An argument like that will never be presented "we want more coins and high inflation for the lolz".
It will be presented as "we want cheap txs".... Arguments like
"People want cheap txs, who are you to stop that".... Populist bullshit like "bigger blocks" and the "dangers" of "fullblockalypse".
There is no comparison between a hard fork to raise the blocksize and a hard fork to increase the 21 milion cap on supply. The former is a minor property that almost everyone agrees will need to be changed at some point. I owned Bitcoins for years before I even know there was a max blocksize. I knew of the 21 MM limit before I bought my first coin.
A slippery slope argument is a logical fallacy.
https://en.wikipedia.org/wiki/Slippery_slopeDude increasing the 21 M limit and increasing the block size is the same thing.
oh really? I'd like to hear an explanation. How the hell is it the same thing? It's not even remotely the same thing.
I explained it to you many times already but fine. Things (w/e they are) only have value if the supply is limited and they have a purpose. How limited something is determines it's value (together with its utility value). The block size at the moment is in limited supply (1 MB roughly every 10 minutes), so a place on that has a certain implied value (this will be the fee in the long term, right now it's not very visible because of the huge subsidy which skews actual fees). The value of the sum of the fees determines the amount of security because this is how the miners are paid (the miner market is a commodity market so it will approach break-even long term. Total fees will equal security). Therefore if the block size is increased the value of size on the block chain goes down and thus the amount miners get paid goes down and so does the security.
Security is the most important thing giving value to XMR units and so a lower security will lower the intrinsic value of Bitcoin.
Similarly increasing the 21M coin limit will also lower the intrinsic value of Bitcoin because it inflates the supply (more unit available).

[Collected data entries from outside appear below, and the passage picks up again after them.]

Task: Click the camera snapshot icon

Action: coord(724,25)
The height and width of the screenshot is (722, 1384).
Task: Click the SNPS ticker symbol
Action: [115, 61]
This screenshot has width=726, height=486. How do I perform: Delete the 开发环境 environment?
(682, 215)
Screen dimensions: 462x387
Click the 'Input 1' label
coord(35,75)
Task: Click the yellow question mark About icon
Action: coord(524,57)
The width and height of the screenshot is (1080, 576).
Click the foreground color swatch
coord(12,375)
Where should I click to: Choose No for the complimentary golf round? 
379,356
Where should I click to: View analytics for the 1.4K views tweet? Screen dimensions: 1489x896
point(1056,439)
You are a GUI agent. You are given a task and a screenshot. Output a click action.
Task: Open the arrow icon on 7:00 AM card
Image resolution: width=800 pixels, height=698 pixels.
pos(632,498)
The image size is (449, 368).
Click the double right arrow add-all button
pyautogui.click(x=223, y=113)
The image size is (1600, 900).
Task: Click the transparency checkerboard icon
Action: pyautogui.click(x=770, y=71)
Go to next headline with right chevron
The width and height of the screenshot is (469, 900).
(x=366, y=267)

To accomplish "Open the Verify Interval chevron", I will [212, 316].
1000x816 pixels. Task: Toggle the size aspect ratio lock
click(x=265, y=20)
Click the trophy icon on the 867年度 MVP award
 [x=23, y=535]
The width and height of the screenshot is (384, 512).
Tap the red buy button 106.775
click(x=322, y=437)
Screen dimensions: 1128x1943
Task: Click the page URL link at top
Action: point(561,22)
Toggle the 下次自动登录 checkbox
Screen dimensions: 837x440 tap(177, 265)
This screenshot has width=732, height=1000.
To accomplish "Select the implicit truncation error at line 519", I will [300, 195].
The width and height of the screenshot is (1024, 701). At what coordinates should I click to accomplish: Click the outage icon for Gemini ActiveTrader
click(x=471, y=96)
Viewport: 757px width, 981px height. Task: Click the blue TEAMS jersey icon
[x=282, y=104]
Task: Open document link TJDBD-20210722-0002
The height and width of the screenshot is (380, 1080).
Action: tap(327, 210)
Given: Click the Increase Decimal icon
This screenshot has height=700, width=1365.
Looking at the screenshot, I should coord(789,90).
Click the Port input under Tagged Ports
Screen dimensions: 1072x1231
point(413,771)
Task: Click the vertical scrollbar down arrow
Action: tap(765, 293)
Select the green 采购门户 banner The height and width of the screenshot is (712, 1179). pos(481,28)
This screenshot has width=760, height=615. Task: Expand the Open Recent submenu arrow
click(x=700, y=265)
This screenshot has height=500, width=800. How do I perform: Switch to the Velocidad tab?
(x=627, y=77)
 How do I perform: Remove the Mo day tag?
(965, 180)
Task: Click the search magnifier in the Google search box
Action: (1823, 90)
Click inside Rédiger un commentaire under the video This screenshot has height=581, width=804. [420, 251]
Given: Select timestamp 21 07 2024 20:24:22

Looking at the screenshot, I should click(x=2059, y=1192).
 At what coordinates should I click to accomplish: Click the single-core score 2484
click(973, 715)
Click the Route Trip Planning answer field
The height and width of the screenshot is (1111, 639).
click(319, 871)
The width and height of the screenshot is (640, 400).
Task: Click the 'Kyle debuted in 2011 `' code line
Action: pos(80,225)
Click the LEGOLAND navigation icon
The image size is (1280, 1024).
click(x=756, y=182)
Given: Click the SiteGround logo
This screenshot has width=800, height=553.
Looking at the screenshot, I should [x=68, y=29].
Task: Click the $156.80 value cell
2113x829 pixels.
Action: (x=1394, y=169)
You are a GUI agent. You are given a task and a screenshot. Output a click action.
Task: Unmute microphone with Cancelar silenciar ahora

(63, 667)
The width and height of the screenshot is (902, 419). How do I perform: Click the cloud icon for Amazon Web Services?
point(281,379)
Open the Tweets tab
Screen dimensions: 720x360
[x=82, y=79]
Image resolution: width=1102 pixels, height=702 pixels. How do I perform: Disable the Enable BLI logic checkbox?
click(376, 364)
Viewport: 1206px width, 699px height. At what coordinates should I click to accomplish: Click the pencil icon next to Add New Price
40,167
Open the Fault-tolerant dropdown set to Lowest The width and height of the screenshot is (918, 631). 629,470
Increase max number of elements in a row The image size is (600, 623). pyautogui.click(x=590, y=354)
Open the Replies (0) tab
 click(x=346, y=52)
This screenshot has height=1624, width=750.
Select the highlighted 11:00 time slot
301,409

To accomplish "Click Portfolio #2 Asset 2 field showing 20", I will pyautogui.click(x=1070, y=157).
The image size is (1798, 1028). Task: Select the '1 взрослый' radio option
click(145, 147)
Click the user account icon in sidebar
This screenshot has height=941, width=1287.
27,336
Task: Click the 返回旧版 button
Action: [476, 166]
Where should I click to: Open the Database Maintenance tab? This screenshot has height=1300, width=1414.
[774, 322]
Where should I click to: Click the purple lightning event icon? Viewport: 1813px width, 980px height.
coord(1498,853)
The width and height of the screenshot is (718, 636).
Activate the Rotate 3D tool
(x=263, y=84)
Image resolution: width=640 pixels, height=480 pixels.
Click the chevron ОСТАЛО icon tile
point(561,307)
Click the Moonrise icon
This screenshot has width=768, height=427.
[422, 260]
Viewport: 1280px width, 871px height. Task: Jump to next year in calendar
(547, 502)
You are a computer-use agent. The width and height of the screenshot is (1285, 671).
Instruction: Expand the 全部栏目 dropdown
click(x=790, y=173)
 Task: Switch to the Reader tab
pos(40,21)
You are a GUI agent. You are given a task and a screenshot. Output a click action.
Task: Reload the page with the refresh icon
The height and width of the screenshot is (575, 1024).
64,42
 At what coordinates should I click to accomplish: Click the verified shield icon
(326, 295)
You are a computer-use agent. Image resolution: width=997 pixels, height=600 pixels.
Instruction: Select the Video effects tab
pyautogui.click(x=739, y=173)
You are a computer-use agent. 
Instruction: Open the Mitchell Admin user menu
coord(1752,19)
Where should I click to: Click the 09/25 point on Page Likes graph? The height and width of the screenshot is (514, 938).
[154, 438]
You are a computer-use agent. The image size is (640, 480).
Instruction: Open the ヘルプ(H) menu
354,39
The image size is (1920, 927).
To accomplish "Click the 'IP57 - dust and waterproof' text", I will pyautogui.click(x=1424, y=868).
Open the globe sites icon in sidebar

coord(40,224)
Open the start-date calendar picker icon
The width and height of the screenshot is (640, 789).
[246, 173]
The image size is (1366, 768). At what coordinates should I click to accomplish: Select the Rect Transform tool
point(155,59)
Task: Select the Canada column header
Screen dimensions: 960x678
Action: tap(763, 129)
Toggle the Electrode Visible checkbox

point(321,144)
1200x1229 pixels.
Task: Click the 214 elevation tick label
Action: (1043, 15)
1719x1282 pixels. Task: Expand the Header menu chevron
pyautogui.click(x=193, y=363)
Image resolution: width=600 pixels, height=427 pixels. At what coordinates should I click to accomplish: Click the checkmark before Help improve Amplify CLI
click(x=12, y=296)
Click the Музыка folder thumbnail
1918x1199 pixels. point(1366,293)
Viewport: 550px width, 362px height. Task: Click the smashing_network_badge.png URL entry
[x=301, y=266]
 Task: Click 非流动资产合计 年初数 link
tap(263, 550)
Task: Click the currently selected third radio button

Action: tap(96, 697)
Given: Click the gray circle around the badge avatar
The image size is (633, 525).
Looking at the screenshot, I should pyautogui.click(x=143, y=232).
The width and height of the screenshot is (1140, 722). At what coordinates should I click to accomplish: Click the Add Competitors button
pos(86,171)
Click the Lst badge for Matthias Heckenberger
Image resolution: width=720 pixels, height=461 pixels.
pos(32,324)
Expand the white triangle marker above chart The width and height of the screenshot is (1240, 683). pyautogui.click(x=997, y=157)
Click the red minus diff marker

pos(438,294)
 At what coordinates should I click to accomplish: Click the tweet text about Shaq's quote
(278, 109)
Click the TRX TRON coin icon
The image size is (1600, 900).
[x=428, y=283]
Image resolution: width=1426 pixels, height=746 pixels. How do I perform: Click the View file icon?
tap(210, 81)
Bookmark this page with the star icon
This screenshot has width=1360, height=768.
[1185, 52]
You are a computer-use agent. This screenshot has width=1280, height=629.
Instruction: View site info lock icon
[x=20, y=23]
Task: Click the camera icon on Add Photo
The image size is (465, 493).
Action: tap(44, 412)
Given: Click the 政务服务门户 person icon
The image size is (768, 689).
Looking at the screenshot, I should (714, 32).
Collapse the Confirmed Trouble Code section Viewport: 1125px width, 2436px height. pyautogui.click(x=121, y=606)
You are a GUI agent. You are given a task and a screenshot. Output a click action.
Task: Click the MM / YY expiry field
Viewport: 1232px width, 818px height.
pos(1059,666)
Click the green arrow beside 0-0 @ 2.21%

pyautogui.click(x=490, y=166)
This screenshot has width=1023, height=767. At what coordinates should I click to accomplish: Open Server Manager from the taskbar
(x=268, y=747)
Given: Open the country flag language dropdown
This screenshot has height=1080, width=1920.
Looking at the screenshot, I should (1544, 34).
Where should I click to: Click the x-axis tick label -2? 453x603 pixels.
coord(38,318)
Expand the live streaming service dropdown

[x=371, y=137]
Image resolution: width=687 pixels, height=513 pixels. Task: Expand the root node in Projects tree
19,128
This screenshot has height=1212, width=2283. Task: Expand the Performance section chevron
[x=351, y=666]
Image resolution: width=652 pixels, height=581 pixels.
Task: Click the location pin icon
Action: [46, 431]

Next to all this there is the precedent reasoning mentioned above. Right now I trust Bitcoin to never inflate supply of either limited unit (XMR or block chain size) and therefore value Bitcoin as such. If they inflate it I will be forced to estimate future watering down of XMR and blockchain size (and thus watering down of value) in my intrinsic value calculations and therefore I will be prepared to pay a lower price for Bitcoins as an investment. The market will do the same.